The answer must consist of every line from the entries below that contains the word "computer".
+++
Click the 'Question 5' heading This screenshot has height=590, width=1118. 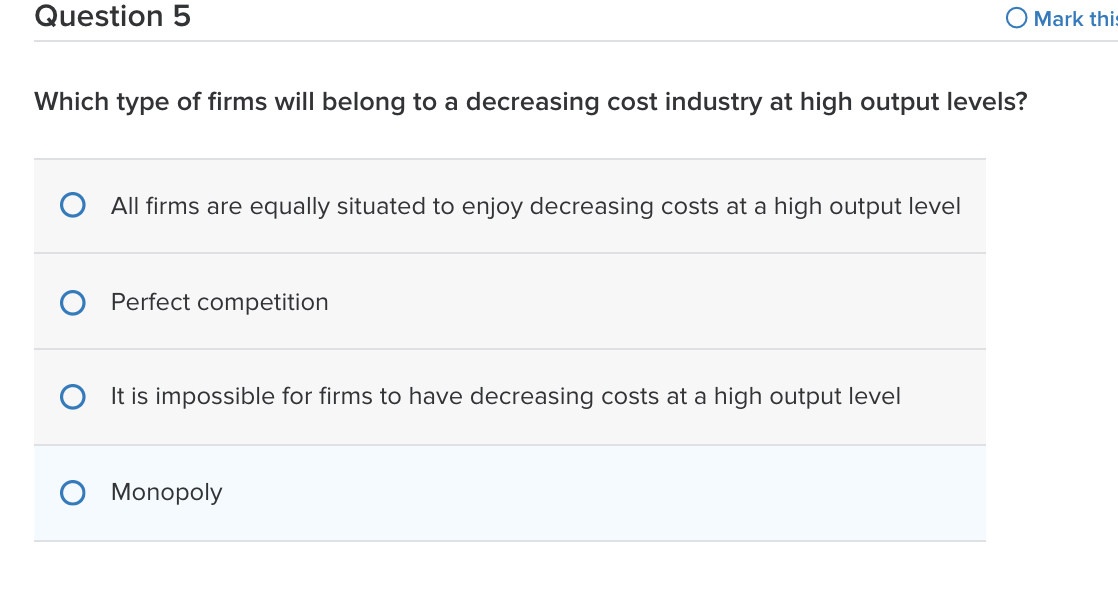pos(112,16)
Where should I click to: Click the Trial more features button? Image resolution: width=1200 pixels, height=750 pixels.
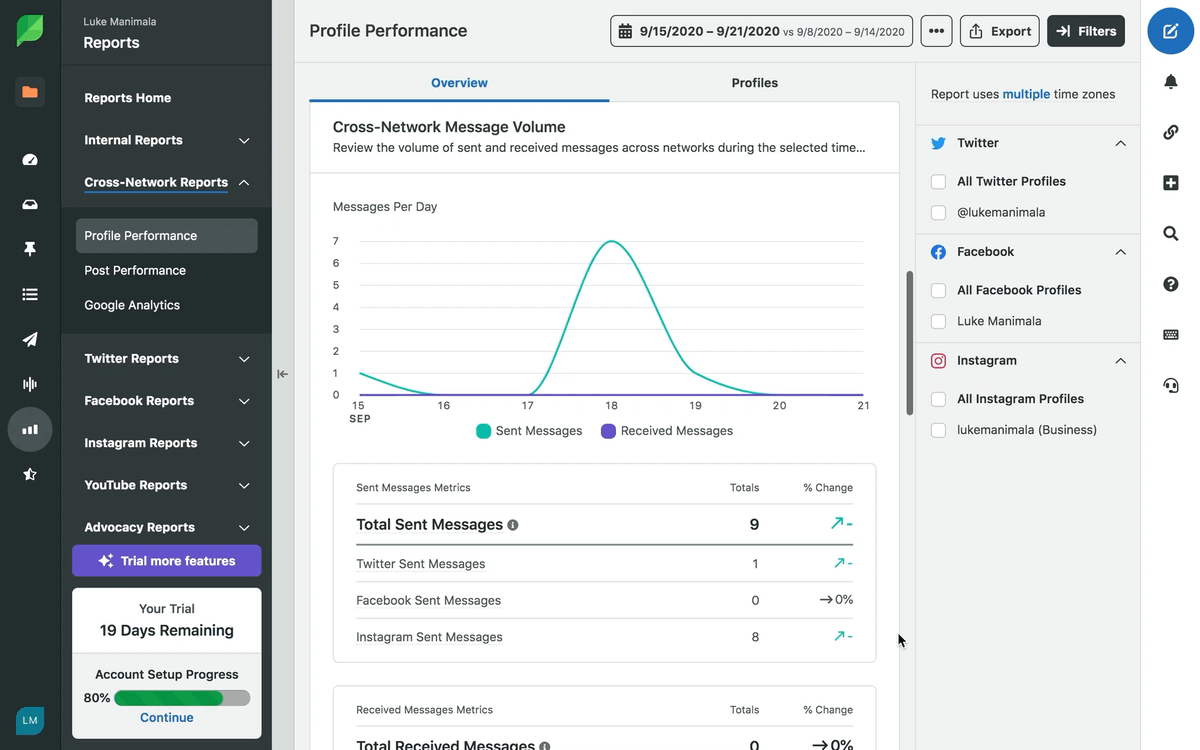[166, 561]
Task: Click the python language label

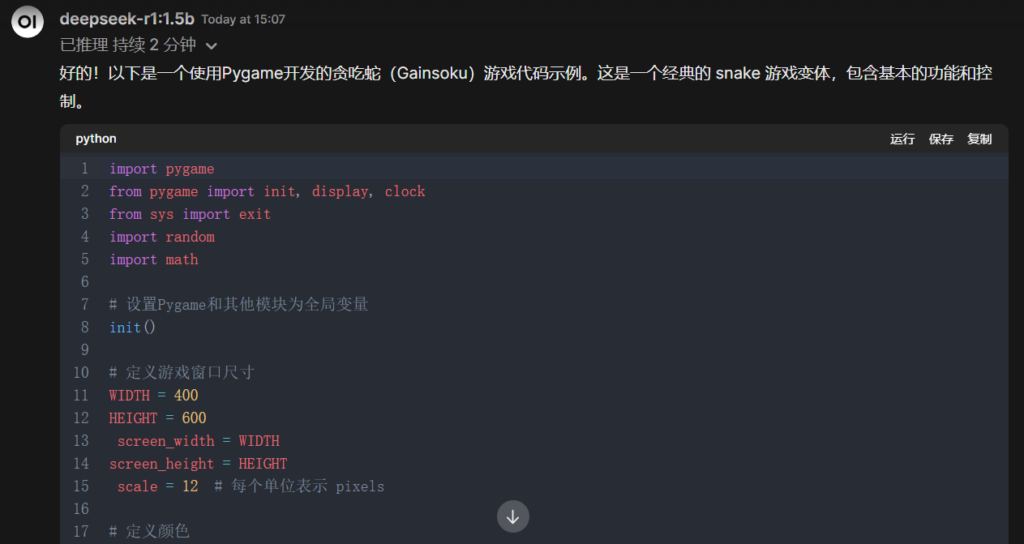Action: (x=96, y=138)
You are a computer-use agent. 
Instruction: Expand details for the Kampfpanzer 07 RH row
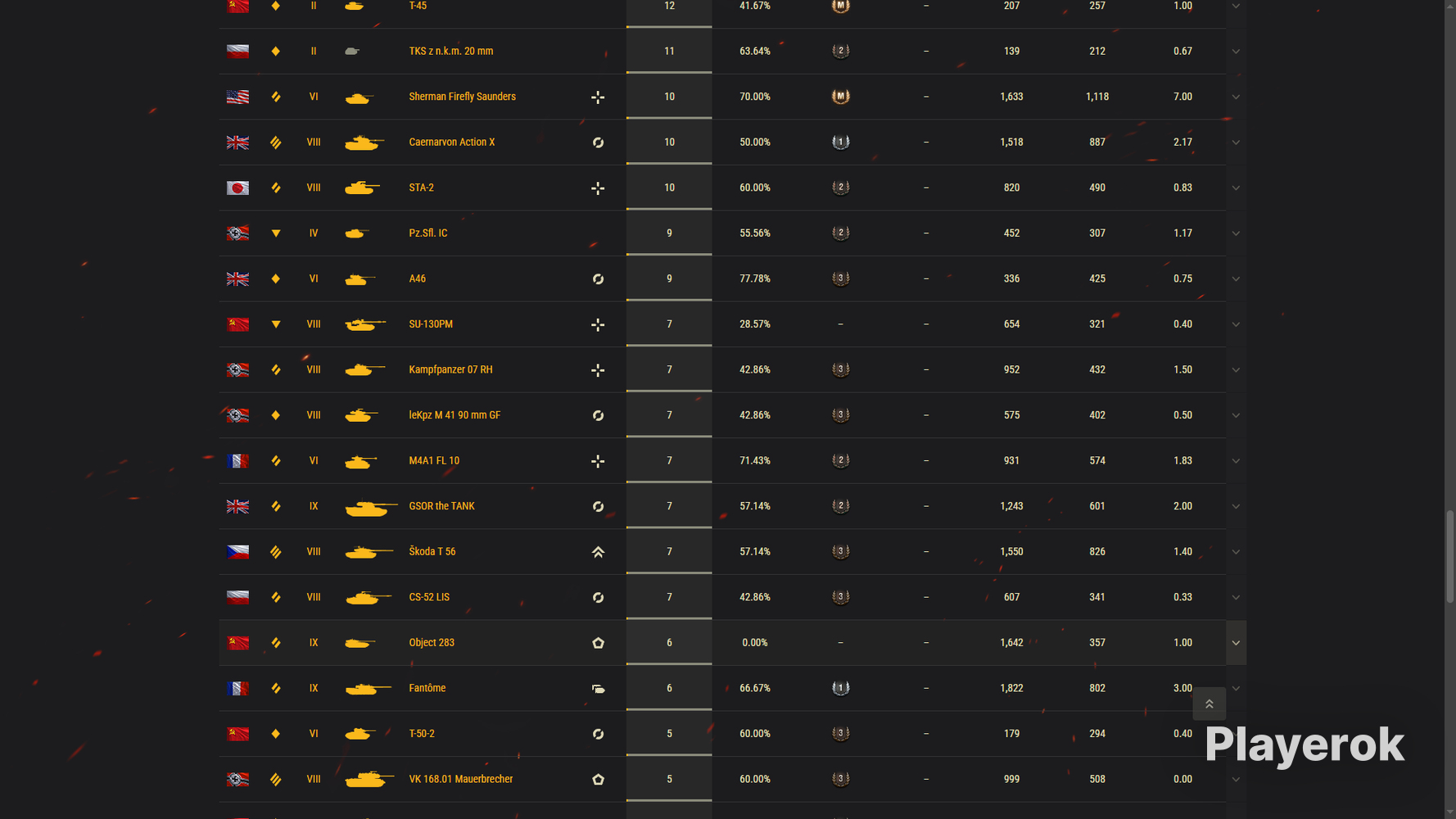pos(1236,370)
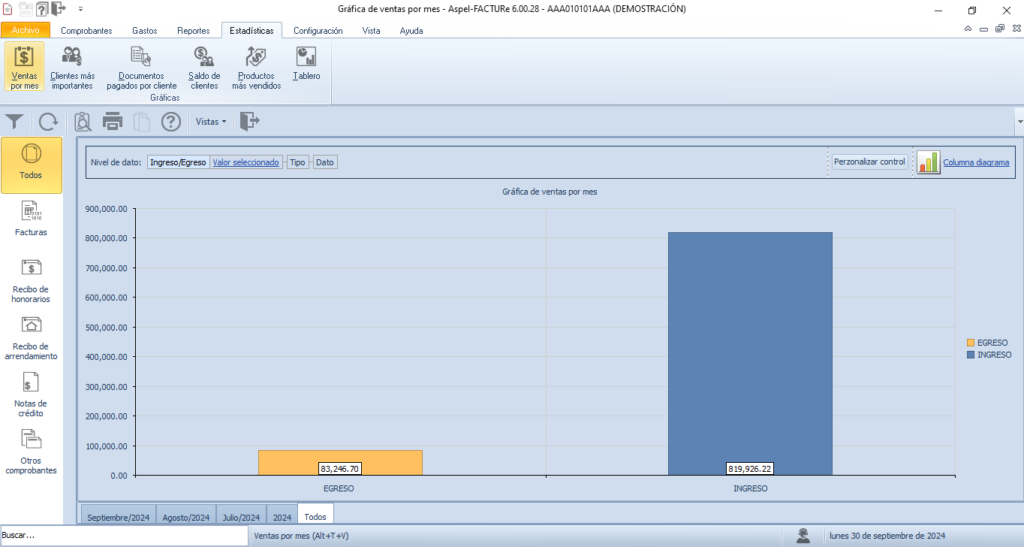1024x547 pixels.
Task: Switch to the Reportes ribbon tab
Action: pyautogui.click(x=193, y=31)
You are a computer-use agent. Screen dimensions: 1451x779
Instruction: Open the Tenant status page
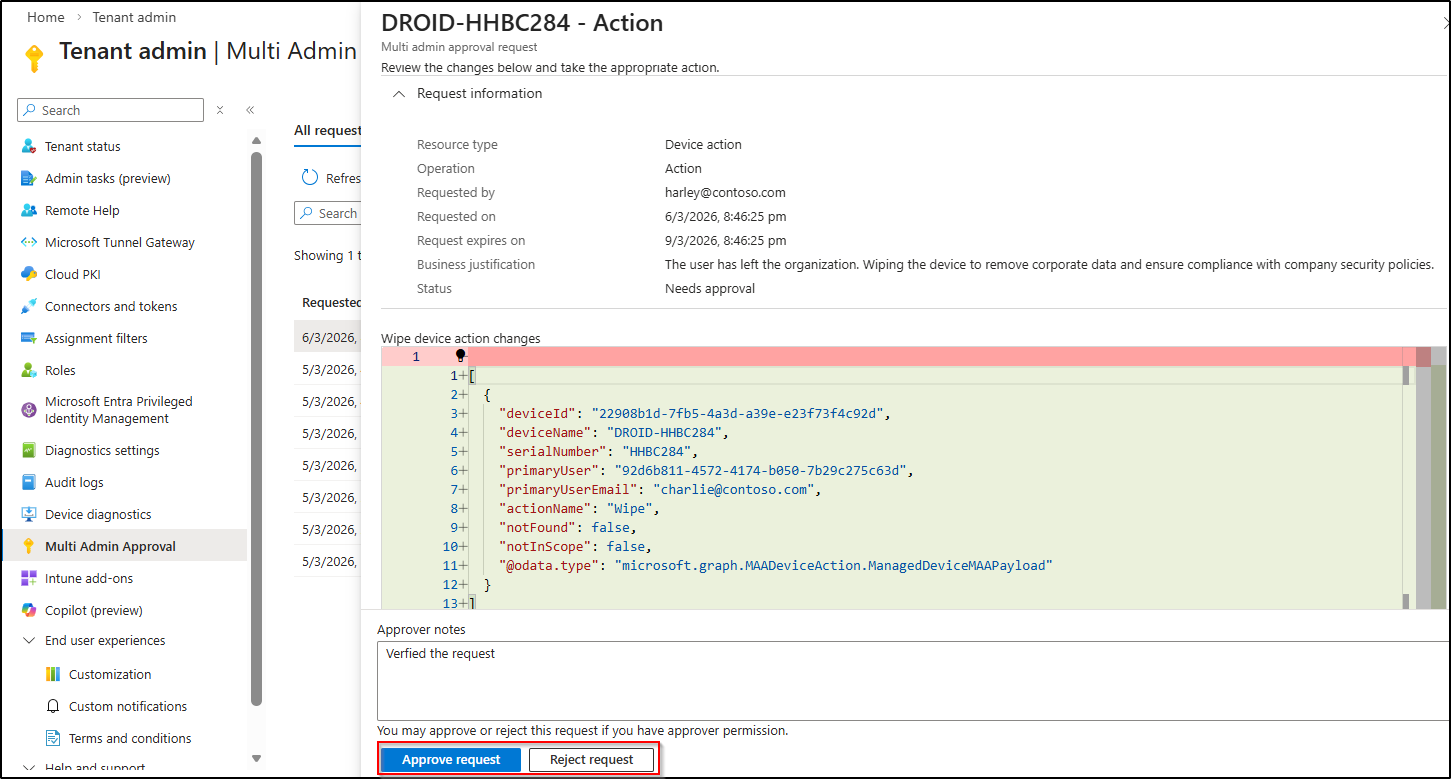(x=80, y=145)
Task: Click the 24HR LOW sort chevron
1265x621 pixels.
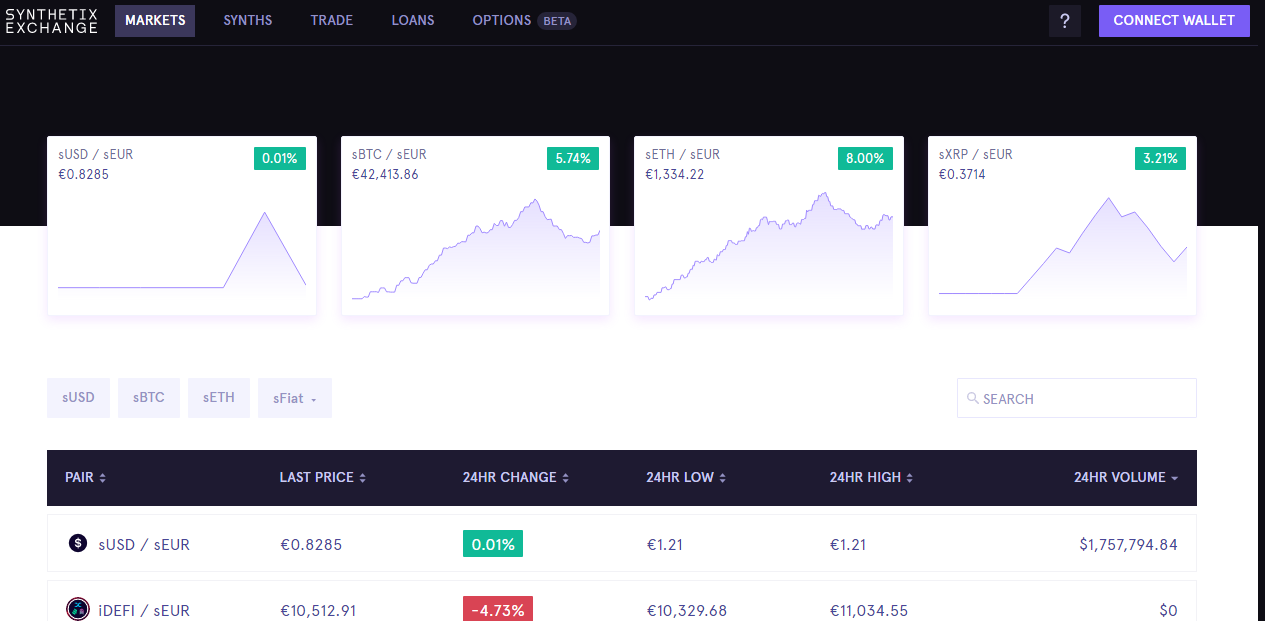Action: (x=723, y=477)
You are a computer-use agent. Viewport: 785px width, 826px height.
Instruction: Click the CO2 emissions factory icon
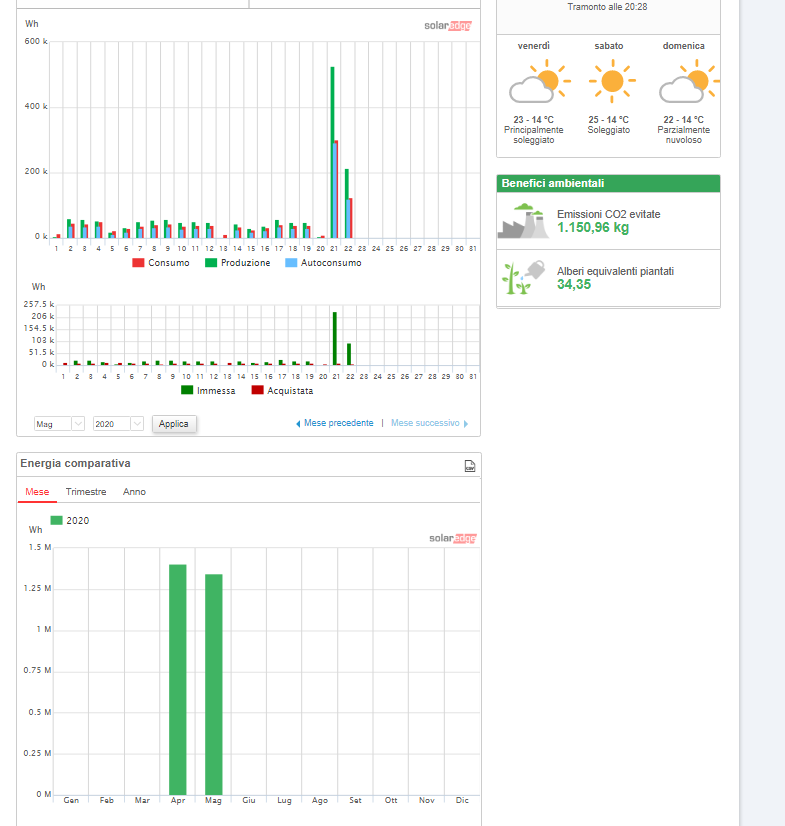click(x=524, y=221)
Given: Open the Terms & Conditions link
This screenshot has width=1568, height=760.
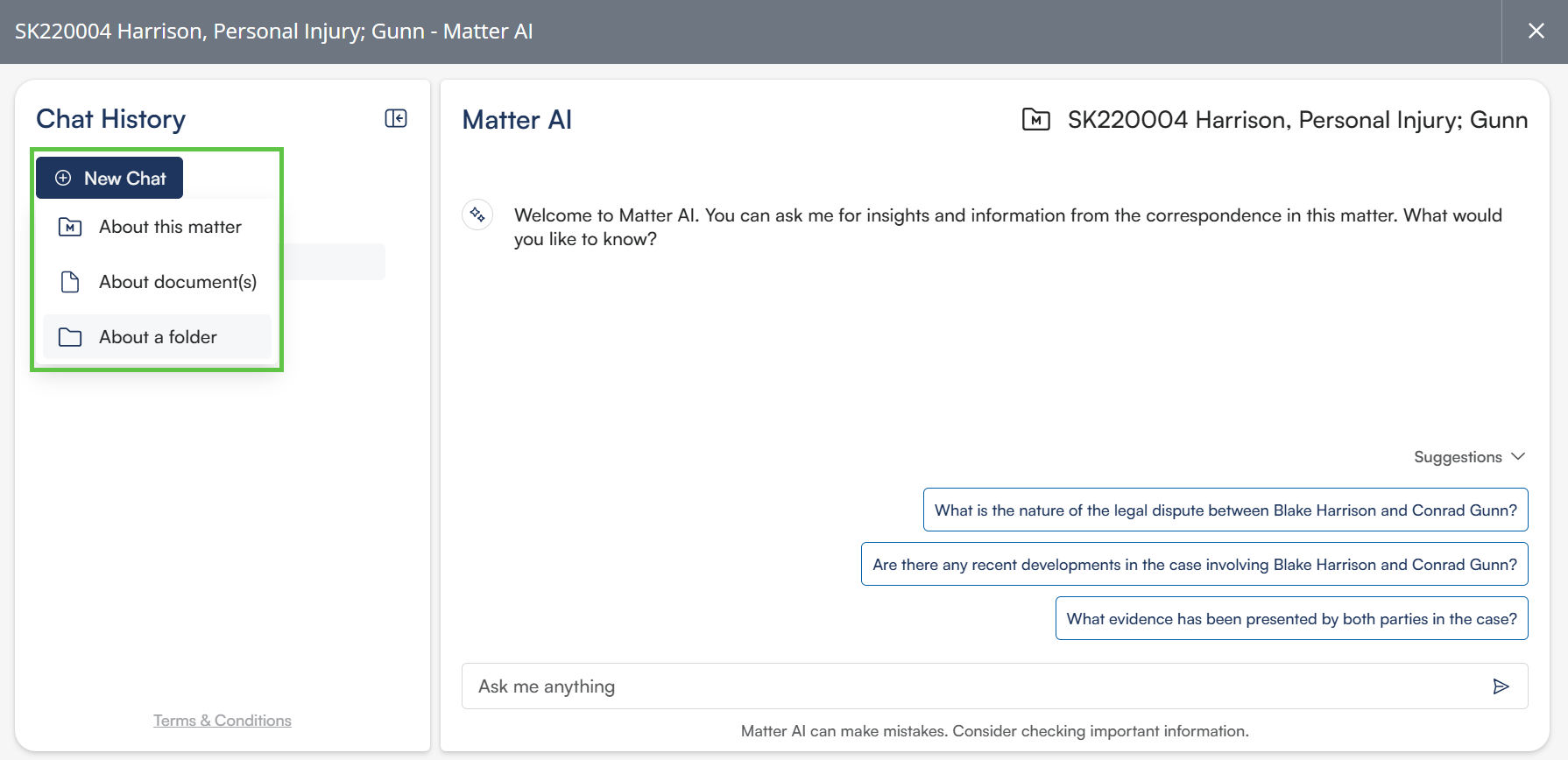Looking at the screenshot, I should (222, 721).
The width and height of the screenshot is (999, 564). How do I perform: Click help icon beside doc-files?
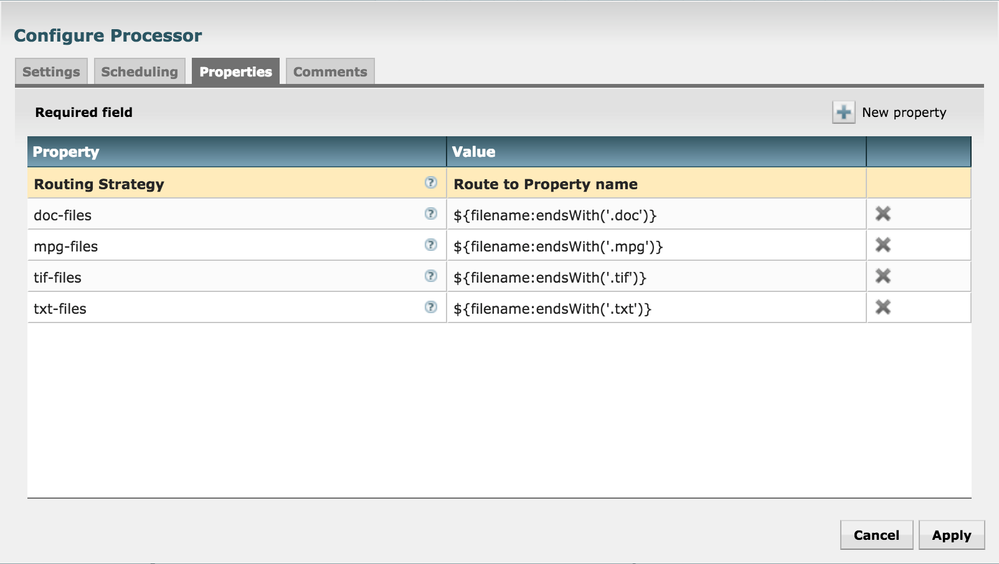pyautogui.click(x=431, y=214)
+++
- [Response to this exercise]:
You are a computer-use agent. 
You are a computer-use agent. Screen dimensions: 1451x779
You are a computer-use agent. Viewport: 785px width, 826px height.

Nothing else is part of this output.